L’Europa post-elettorale mostra un nuovo equilibrio tra Popolari e Socialisti da una parte, e Liberali e Verdi dall’altra. Come saggiamente evidenziato da Marta Dassù, il declino dei partiti del vecchio europeismo (a cominciare dalla Cdu della Merkel) è stato assorbito da un europeismo meno “istituzionale” ma più ancorato a tematiche care all’ultima generazione di votanti. Vedasi ad esempio l’affermazione dei Verdi in Germania (34%), con elettori fra i 18 e i 24 anni di età. La nuova geografia politica dell’Ue influenzerà dunque il funzionamento del Consiglio Europeo: non dimentichiamo che in occasione della crisi finanziaria del 2008 ma anche della recente crisi migratoria, Consiglio e Parlamento (co-decisori dell’attività legislativa) hanno aumentato entrambi il proprio peso a spese della Commissione, che si rivela sempre più un pallido esecutivo. Il triangolo istituzionale che regge il processo decisionale dell’Unione Europea si è dunque spostato verso metodo intergovernativo. Quanto ai partiti euro-scettici, una breve precisazione va fatta, a correzione di alcune analisi troppo affrettate che si sono lette nei giorni post-voto.

La composizione di questo “fronte” è estremamente diversificata sul piano genetico, e per nulla omogenea (vedasi ad esempio Lega e Rassemblement National). Il pur variegato fronte “sovranista” ha avuto un successo marcato in Italia e in Gran Bretagna, più attenuato in Francia, Germania e Polonia. Questa cintura immaginaria, che da UK passa per Francia, Italia, e arriva in Polonia attraverso la Germania, si qualifica come “sovranista” ma è soprattutto una corrente euroscettica e riformista, declinata in diverse forme da Stato Membro a Stato Membro.
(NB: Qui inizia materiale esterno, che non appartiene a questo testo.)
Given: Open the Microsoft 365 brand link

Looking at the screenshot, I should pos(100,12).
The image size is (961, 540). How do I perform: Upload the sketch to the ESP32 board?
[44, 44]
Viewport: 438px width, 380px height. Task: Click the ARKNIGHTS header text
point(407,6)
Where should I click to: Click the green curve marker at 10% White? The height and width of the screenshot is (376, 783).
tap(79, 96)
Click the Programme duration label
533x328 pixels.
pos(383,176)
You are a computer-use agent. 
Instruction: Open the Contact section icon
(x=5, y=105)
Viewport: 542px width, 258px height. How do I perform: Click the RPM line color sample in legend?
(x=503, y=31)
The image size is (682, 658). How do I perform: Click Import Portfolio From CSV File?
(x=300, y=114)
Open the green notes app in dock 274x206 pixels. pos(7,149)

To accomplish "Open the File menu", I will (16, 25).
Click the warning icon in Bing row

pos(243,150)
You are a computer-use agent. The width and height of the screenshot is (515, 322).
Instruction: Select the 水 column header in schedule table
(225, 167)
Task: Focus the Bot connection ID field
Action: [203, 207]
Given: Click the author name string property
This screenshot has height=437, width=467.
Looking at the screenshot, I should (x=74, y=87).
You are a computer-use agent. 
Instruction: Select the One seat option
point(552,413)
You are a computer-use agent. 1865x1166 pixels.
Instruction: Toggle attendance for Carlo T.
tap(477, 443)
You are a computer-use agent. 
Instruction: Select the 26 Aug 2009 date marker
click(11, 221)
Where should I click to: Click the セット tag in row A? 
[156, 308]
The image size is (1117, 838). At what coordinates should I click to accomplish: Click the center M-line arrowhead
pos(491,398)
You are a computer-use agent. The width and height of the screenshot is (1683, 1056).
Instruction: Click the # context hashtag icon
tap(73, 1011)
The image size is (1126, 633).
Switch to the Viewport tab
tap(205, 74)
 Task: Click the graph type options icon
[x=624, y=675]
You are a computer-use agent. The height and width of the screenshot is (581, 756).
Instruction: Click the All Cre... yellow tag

In questa luce, è davvero difficile valutare il significato di Brexit di due anni fa e compararlo con le recenti affermazioni di Lega in Italia o di Farage in UK. La sensazione – lo dico sommessamente – è che questi esiti non vadano interpretati in via troppo scontata come una sfiducia per se verso l’Europa, bensì come una sfiducia verso un’Europa a trazione franco-tedesca (sempre più tedesca) e ad un establishment insufficiente. Establishment che ha platealmente deviato dal progetto originario dei padri fondatori, oppure sarebbe meglio dire che ha perpetuato un disegno accentratore, un’Unione centralizzata e burocratica appoggiata su un’asse preferenziale franco-tedesca che tenta con tutti i mezzi di auto-preservarsi (la weberiana “gabbia d’acciaio”). Gli esperti sono scettici su un’opposizione parlamentare unitaria e coesa da parte del fronte “sovranista”. D’altra parte, è già evidente che tenere insieme la maggioranza non sarà affatto facile: Germania, Francia e Spagna avranno alle spalle i tre diversi gruppi principali a Strasburgo, inoltre l’agenda verde sarà trasversale e complicherà scelte decisive sul prossimo bilancio (politiche fiscali, politica della concorrenza e politica estera). Non ultimo, dovrà essere concluso il trattato di “exit” con la Gran Bretagna.

Come sottolineato da alcuni esperti, saranno i governi pro-europei, più che la minoranza “sovranista”, a dover dimostrare che l’Europa può rinnovarsi e funzionare per proteggere i suoi cittadini in un’epoca di competizione globale.